HITRUST Says Healthcare Industry Can’t Protect its Data


The latest report from the Health Information Trust Alliance  sheds new light on the state of cybersecurity in the healthcare industry. HITRUST’s statistics suggest that while the some progress has been made in the past few years, the industry as a whole is not yet equipped to properly ensure patients’ privacy.

The organization says that the industry experienced 495 breaches since 2009. Over 21 million records have been compromised as a result, amounting to estimated loss of $4 billion.

Physician practices with less than 100 workers accounted for over 60 percent of these breaches, a statistic HITRUST attributes a shortage in the necessary skills needed to protect patient data. This is to say smaller practices don’t normally have an IT department, but it goes beyond that as well: paper records comprised 24 percent of healthcare breaches since 2009.

Surprisingly, theft, loss, and unauthorized access accounted for the overwhelming majority of incidents. HITRUST blames a mere eight percent on hacking and malware:

“Data we receive from other sources strongly indicates that U.S. healthcare organizations of all types are experiencing data loss due to viruses, attacks by cyber criminals, password sharing by clinicians, and the prevalence of vulnerabilities in electronic health record (EHR) technologies that are not communicated,” said Nutkis.

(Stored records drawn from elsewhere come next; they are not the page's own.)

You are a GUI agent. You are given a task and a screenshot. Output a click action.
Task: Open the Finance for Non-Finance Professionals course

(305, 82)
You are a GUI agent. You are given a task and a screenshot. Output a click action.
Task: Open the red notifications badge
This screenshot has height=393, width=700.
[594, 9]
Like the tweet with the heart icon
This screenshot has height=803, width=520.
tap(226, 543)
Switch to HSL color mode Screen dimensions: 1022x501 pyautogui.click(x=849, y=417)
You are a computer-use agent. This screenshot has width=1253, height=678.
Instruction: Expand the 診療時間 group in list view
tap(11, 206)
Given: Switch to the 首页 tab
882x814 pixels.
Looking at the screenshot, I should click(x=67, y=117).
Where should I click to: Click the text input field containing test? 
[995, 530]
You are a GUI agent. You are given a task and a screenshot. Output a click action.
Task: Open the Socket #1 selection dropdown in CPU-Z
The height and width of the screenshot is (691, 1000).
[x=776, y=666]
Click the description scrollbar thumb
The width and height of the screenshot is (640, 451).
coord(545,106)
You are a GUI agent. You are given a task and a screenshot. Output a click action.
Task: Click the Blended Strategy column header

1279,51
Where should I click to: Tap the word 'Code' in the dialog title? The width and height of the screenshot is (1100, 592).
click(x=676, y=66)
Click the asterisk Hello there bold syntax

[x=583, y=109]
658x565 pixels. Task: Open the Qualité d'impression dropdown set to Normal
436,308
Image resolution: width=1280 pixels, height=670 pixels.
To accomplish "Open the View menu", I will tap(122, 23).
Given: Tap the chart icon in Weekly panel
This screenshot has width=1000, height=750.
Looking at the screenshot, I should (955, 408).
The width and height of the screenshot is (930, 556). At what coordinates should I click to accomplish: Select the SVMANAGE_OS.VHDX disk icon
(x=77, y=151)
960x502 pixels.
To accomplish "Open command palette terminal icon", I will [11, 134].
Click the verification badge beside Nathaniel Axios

Institutional providers also remain vulnerable. While the number of reprted incidents declined by over 70 percent in 2010 and only 14 breaches were reported in the first half of 2012, 54 percent of healthcare organizations participating in the survey had little to no confidence in their ability to detect all data loss or theft.

The successful attack on Utah healthcare administrators earlier this reflected this stark reality. In April, the Utah Department of Technology Services and the Utah Department of Health revealed that Eastern European hackers got their hands on the personal information of nearly 200,000 patients.